> [TASK LIST]:
1. Answer these questions using the Cannery Row post.
(a) Where was the writer's home base during last week's trip along the central coast?
(b) What does Doc get at Lee Chong's grocery?
(c) What is Henri the painter building?
2. Repeat the part of the Cannery Row post from "Cannery Row in Monterey in" up to and including "the same thing.".

> [PROVIDED PASSAGE]:
________
Cannery Row Prologue by John Steinbeck

I spent last week in California roaming the central coast from a home base on Cannery Row in Monterey. You can’t avoid John Steinbeck in Monterey since several of his novels take place there, which brought Cannery Row to my attention and this marvelously drawn prologue:

Cannery Row in Monterey in California is a poem, a stink, a grating noise, a quality of light, a tone, a habit, a nostalgia, a dream.  Cannery Row is the gathered and scattered, tin and iron and rust and splintered wood, chipped pavement and weedy lots and junk heaps, sardine canneries of corrugated iron, honky tonks, restaurants, and whore houses, and little crowded groceries, and laboratories and flophouses.  Its inhabitants are, as the man once said, “whores, pimps, gamblers, and sons of bitches,” by which he meant Everybody. Had the man looked through another peephole he might have said, “Saints and angels and martyrs, and holy men,” and he would have meant the same thing.

In the morning, when the sardine fleet has made a catch, the purse-seiners waddle heavily into the bay … Then cannery whistles scream and all over the town men and women scramble into their clothes and come running down to the Row to go to work.  Then shining cars bring the upper classes down: superintendents, accountants, owners who disappear into offices.  Then from the town pour Wops and Chinamen and Polaks, men and women in trousers and rubber coats and oilcloth aprons. They come running to clean and cut and pack and cook and can the fish.  The whole street rumbles and groans and screams and rattles while the silver rivers of fish pour in out of the boats and the boats rise higher and higher in the water until they are empty. The canneries rumble and rattle and squeak until the last fish is cleaned and cut and cooked and canned and then the whistles scream again and the dripping, smelly, tired Wops and Chinamen and Polaks, men and women, straggle out and droop their ways up the hill into the town and Cannery Row becomes itself again … The bums who retired in disgust under the black cypress tree come out to sit on the rusty pipes in the vacant lot. The girls from Dora’s emerge for a bit of sun if there is any. Doc strolls from the Western Biological Laboratory and crosses the street to Lee Chong’s grocery for two quarts of beer. Henri the painter noses like an Airedale through the junk in the grass-grown lot for some part or piece of wood or metal he needs for the boat he is building. Then the darkness edges in and the street light comes on in front of Dora’s – the lamp which makes perpetual moonlight in Cannery Row.

No wonder he’s considered a master.  Does this give you any new ideas for opening or writing your stories?
________
> [MATERIAL SUPPLIED]:
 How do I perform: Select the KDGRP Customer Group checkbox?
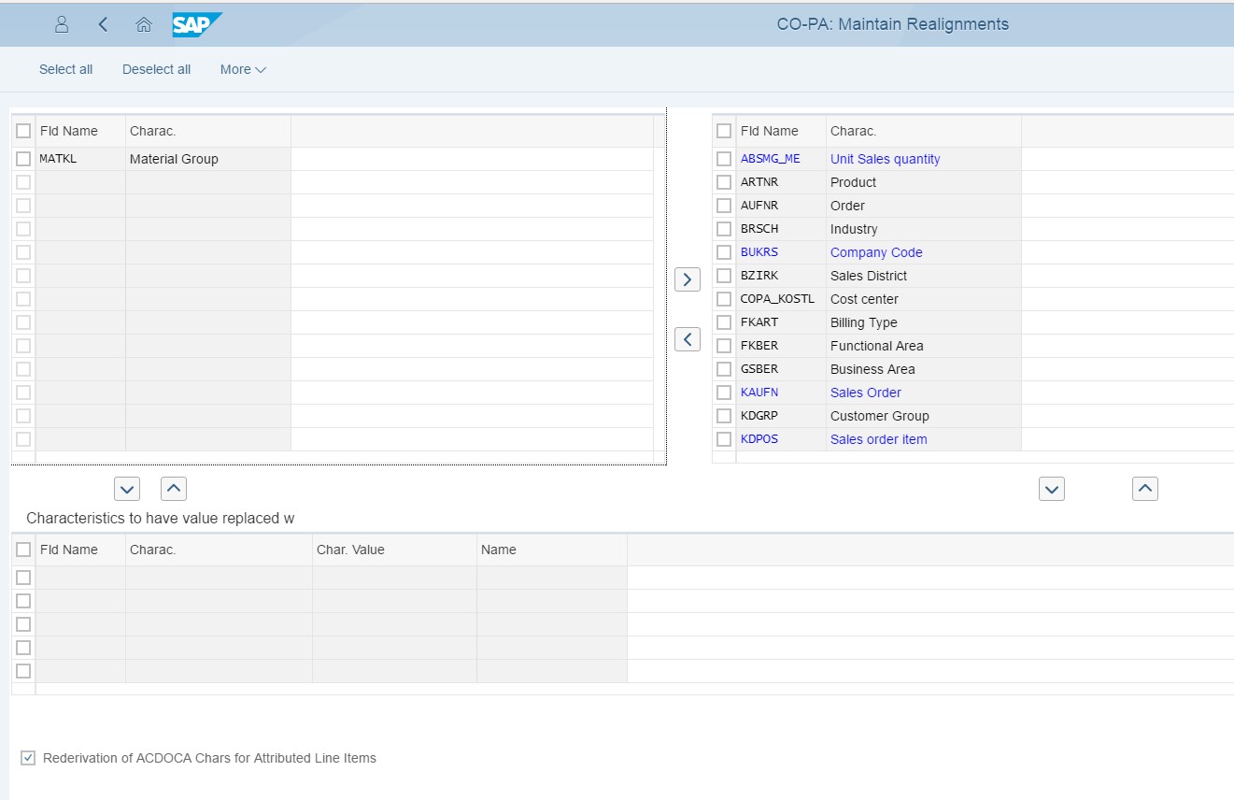point(724,416)
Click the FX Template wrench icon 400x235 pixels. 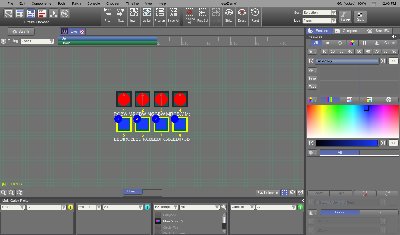coord(224,207)
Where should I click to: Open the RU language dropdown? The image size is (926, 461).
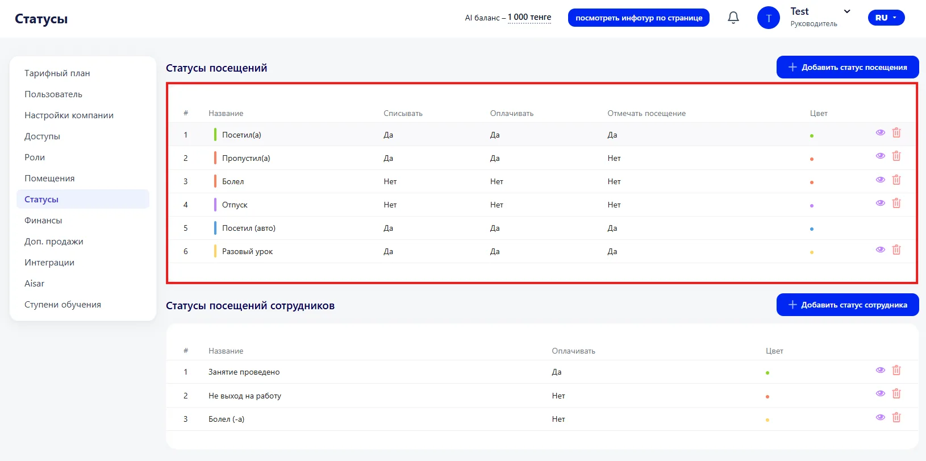[886, 18]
________
> [SOLUTIONS IN ORDER]:
1.
(a) On Cannery Row in Monterey.
(b) Two quarts of beer.
(c) A boat.

2.
Cannery Row in Monterey in California is a poem, a stink, a grating noise, a quality of light, a tone, a habit, a nostalgia, a dream.  Cannery Row is the gathered and scattered, tin and iron and rust and splintered wood, chipped pavement and weedy lots and junk heaps, sardine canneries of corrugated iron, honky tonks, restaurants, and whore houses, and little crowded groceries, and laboratories and flophouses.  Its inhabitants are, as the man once said, “whores, pimps, gamblers, and sons of bitches,” by which he meant Everybody. Had the man looked through another peephole he might have said, “Saints and angels and martyrs, and holy men,” and he would have meant the same thing.